Munkres topology defines the derived set of $A$, or a.k.a the set of all limit points of $A$ as:
$$A^{\prime}=\{x \in X \mid U \cap (A\backslash \{x\}) \neq \emptyset ,\ U \ \text{is an open subset containing} \ x \}.$$
Then in Munkres topology states that $\overline{A}=A \cup A^{\prime}$
which makes sense to me.
However if I compare that to the boudary of $A$ with
$$\partial A = \overline{A} \backslash A^{\circ}$$ which would lead me to
$$\overline{A}= A^{\circ} \cup \partial A = A \cup \partial A$$ since $A^{\circ} \subseteq A$. This brings me to the question of the relationship between $\partial A$ and $A^{\prime}$. I have read that they are not the same, but I don't understand how or why and if they are not the same then I think one must contain the other one right ?
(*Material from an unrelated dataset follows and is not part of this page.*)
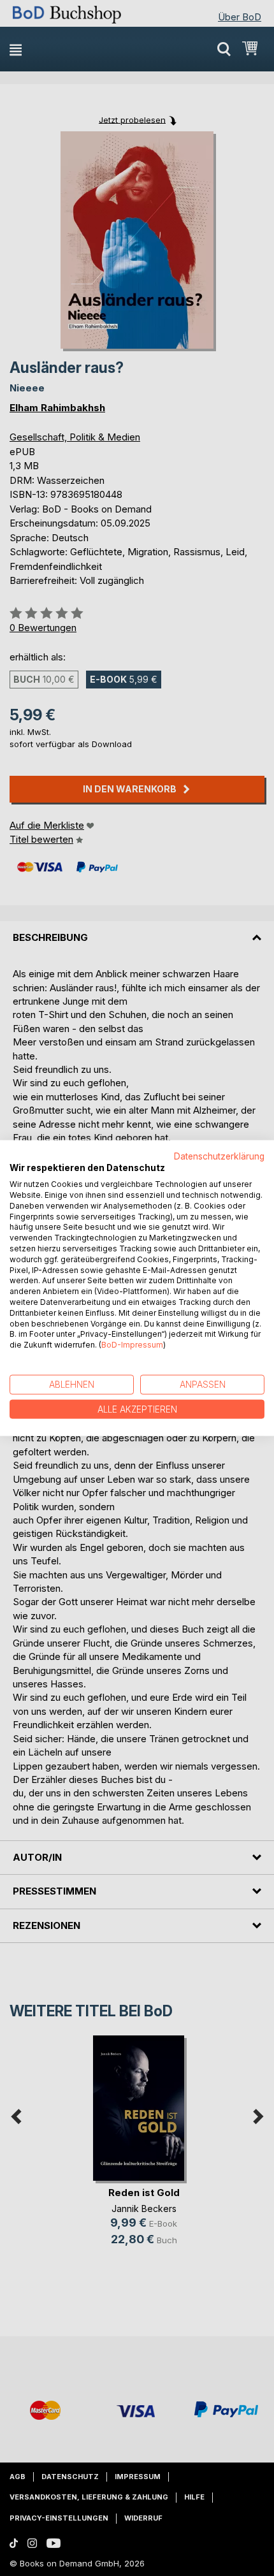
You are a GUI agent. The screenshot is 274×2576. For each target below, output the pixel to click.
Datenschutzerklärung (219, 1156)
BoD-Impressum (132, 1345)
I don't know how to approach this does someone have an idea? Also there a third set which I am confused about the set of all contact points but that totally lost me.
Best Answer
Let's try to understand through example :
Consider $(\Bbb{R}, \tau_{std}) $ and $A=(0, 1) $
Then $A'=[0, 1]$
And $\partial(A) =\{0,1\}$
So it's clear that not all limit points are in the boundary.
Is $\partial(A)\subset A'$ ? (N0)
Choose $x\in \partial(A) $ and a open set $x\in U$ then $U\cap A\neq \emptyset$ and $U\cap (X\setminus A) \neq \emptyset$
But to be a limit point of $A$ , $U$ have to contain a point of $A$ other than $x$.
$U$ may not contain such point.
For an example choose $A=\{0,1\}$ . Then both $0, 1$ are boundary points as any open interval containg $0$ intersect both $A$ and $\Bbb{R}\setminus A$ but none of them are limit points.
Task: A finite subset of $\Bbb{R}$ can't have any limit point.
Neither way set inclusion true.